Selain penguatan regulasi di dalam negeri, Menkominfo menyatakan pemerintah juga secara konsisten melakukan studi komparasi praktik-praktik negara lain untuk mendukung pertumbuhan industri media secara berkelanjutan di era transformasi digital.
"Salah satu yang menjadi perhatian adalah perkembangan kebijakan banyak negara untuk menyetarakan posisi industri media konvensional dengan para penyelenggara konten, atau yang biasa dikenal dengan Publisherss Rights," jelasnya.
Sekjen Partai Nasdem itu menilai koeksistensi media di ruang digital menjadi penting untuk menempatkan posisi industri pers setara dengan pengelola platform digital.
"Meski bukan silver bullet untuk memastikan ekosistem industri pers yang independen dan keberlanjutan, ketentuan publisher rights merupakan salah satu alternatif kebijakan publik yang menempatkan posisi industri pers setara dengan pengelola platform digital dengan jumlah pengguna yang besar," jelasnya.
Selain itu, regulasi publishers rights yang saat ini naskahnya telah selesai disusun oleh Dewan Pers. Menurut Menkominfo, kebutuhan pengaturan mengenai publishers rights, payung hukum atas ketentuan publishers rights baik di level undang-undang maupun aturan pelaksanaannya juga harus segera disiapkan.
"Usulan konstituen Dewan Pers merupakan usulan yang sangat baik. Menimbang Pemerintah saat ini tengah menjajaki beberapa kemungkinan undang-undang yang dapat mengadopsi ketentuan terkait publishers rights seperti melalui UU Informasi dan Transaksi Elektronik, UU terkait Kekayaan Intelektual seperti UU Hak Cipta, UU Larangan Praktek Monopoli dan Persaingan Usaha Tidak Sehat atau UU lainnya," jelasnya.
Mantan anggota DPR RI itu menegaskan Pemerintah berupaya agar adopsi ketentuan publishers rights dapat segera dilakukan mengingat sifatnya yang mendesak.
"Ketentuan yang diatur pada level undang-undang tersebut akan menjadi acuan penyusunan lebih lanjut aturan pelaksanaan publishers rights baik dalam bentuk Peraturan Pemerintah atau turunan peraturan lain yang akan diatur secara lebih detil," tandasnya.

* **Materi Hasil Ekstraksi**:
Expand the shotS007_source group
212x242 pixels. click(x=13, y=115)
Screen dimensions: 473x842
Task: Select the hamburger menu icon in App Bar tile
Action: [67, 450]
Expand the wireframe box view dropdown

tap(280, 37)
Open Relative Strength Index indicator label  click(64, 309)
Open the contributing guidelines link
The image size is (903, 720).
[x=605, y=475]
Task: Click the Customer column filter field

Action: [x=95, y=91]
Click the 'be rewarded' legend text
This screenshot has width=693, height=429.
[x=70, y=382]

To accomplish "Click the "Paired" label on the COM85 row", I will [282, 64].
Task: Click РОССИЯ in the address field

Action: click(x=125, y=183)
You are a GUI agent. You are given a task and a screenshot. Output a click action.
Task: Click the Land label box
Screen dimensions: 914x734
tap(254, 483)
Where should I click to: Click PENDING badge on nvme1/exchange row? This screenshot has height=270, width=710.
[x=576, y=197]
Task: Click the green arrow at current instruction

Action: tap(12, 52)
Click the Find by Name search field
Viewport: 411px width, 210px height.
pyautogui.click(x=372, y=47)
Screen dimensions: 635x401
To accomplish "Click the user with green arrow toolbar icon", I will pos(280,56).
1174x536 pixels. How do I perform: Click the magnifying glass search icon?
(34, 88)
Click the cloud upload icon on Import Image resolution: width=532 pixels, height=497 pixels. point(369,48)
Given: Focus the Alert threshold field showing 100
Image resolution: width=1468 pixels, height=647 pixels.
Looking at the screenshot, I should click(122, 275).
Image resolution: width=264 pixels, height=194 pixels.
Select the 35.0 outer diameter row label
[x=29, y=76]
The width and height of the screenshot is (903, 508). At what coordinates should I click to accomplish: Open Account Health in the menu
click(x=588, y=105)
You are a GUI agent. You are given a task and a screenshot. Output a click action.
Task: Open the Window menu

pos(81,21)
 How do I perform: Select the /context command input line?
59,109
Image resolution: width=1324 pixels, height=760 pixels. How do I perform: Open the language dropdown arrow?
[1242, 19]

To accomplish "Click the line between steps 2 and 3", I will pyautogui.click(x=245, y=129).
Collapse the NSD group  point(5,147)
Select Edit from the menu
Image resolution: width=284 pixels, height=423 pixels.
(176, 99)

* **Tugas dan Latihan**:
A – Menurut teks tentang publishers rights, pihak mana yang telah selesai menyusun naskah regulasi publishers rights?
B – Ubah paragraf dalam teks tentang publishers rights yang diawali "Usulan konstituen Dewan Pers" menjadi daftar butir yang ringkas tanpa menghilangkan fakta utamanya.
C – Terjemahkan kalimat dari teks tentang publishers rights berikut ke dalam bahasa Inggris: "Mantan anggota DPR RI itu menegaskan Pemerintah berupaya agar adopsi ketentuan publishers rights dapat segera dilakukan mengingat sifatnya yang mendesak."
Catatan tersebut diambil dari sumber yang berbeda.

* **Hasil Tiap Tugas**:
A – Dewan Pers.

B –
- Usulan konstituen Dewan Pers dinilai sangat baik.
- Pemerintah sedang menjajaki beberapa undang-undang yang dapat mengadopsi ketentuan publishers rights:
  - UU Informasi dan Transaksi Elektronik
  - UU terkait Kekayaan Intelektual, seperti UU Hak Cipta
  - UU Larangan Praktek Monopoli dan Persaingan Usaha Tidak Sehat
  - UU lainnya

C – The former member of the DPR RI emphasized that the Government is striving to have the publishers rights provisions adopted promptly, given their urgent nature.